Last time i bought from them 500g of POR was less than $20.

Reckon i spent about $25 all up to get it to my door. 


1.2kg for $50 from US seems to be terrific value Goomba!

Have also used Hops Direct on occasion and there service is also very good.


----------



## punkin (4/9/11)

Big Nath said:


> Big time fan of Ellerslie Hop.
> 
> Last time i bought from them 500g of POR was less than $20.
> 
> ...



I also like Ellerslies. I've used then a couple times now for 1 kilo packs.
A kilo of POR was $33 and a lot of the other pellets are under $50 a kilo.


----------



## Nick JD (4/9/11)

Ellerslie's Czech Saaz is really nice.


----------



## Bribie G (4/9/11)

Ellerslie for all the "cooking" hops like Challenger, Saaz and Styrians. 
Hops Direct for C hops and bitterers like Galena. However I had to throw away a pound of Hallertau Mittelfreuh from HD - they made Chinese Saaz taste noble by comparison <_<


----------



## Cannibal Smurf (4/9/11)

banora brewer said:


> That sounds like a good score, might have to look into that


Let me know if you plan to go ahead with this, might jump in with your order.


----------



## punkin (4/9/11)

My Centennial from Ellerlslies are my favourite hops so far by a long shot.


----------



## QldKev (4/9/11)

manticle said:


> Two that I've bought from (actually second one someone else bought and split with a few of us but seemed to go well and I know many others use them successfully)
> 
> Local: Ellerslie Hop
> 
> Overseas: Hops direct






DazDog said:


> US: nikohops



Those 3 sum it up for me
Ellerslie for their own hops, seem to be the freshest
Hops Direct for larger orders from the US
Niko for orders up to 2.5lb as works out great value with the postage.

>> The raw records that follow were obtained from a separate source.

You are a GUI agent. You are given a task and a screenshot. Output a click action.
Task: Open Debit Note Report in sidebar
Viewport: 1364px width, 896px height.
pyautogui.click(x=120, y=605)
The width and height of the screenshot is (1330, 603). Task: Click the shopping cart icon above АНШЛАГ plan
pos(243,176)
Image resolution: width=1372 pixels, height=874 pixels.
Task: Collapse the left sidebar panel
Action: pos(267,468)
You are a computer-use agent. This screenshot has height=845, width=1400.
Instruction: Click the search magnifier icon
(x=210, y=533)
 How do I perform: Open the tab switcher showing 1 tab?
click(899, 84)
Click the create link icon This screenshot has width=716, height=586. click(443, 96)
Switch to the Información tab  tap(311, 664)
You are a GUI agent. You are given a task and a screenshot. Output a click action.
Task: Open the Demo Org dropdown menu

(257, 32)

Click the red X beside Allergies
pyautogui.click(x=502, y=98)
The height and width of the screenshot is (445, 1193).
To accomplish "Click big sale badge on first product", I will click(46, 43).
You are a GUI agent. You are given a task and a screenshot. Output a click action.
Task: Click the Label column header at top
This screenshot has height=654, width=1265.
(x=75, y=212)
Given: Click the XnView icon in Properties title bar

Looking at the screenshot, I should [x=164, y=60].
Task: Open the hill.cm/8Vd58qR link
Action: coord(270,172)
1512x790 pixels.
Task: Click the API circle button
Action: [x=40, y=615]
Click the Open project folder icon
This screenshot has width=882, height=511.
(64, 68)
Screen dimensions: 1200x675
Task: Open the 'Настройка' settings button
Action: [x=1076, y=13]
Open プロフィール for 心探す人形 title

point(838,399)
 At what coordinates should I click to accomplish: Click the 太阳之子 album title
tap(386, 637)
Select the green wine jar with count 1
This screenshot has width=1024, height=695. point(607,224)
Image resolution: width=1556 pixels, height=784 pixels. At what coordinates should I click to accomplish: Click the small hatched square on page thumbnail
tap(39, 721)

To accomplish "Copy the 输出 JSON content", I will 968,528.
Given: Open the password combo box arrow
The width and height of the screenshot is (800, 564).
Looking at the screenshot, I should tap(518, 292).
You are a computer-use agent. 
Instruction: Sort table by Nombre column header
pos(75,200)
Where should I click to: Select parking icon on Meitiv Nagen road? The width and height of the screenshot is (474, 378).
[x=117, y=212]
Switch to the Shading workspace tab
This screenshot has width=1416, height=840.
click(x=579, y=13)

I use to get some from ebay, but I had a couple of orders that were not up to scratch that I had to throw, so no more.

QldKev


----------



## Joshisgood (4/9/11)

Got 2.5 lbs of hops (4 different varieties) from niko home brew for around $60, all split into 2oz bags. Received within 2 weeks, pretty happy so far, though I haven't actually used any yet. Postage is $14 to aus for up to 2.5 lbs split orders ie. 8 oz + 4oz + 8oz etc or 3lbs for whole pound orders ie 1lb+1lb+1lb
Cascade hops $10 per pound, pretty cheap I think, I've seen them $8 per 50g bag at some places


----------



## time01 (5/9/11)

hi guys, im thinking of buying some bulk hops.

how long do they last? and is it best to keep them sealed in freezer?


----------



## Nick JD (6/9/11)

time01 said:


> hi guys, im thinking of buying some bulk hops.
> 
> how long do they last? and is it best to keep them sealed in freezer?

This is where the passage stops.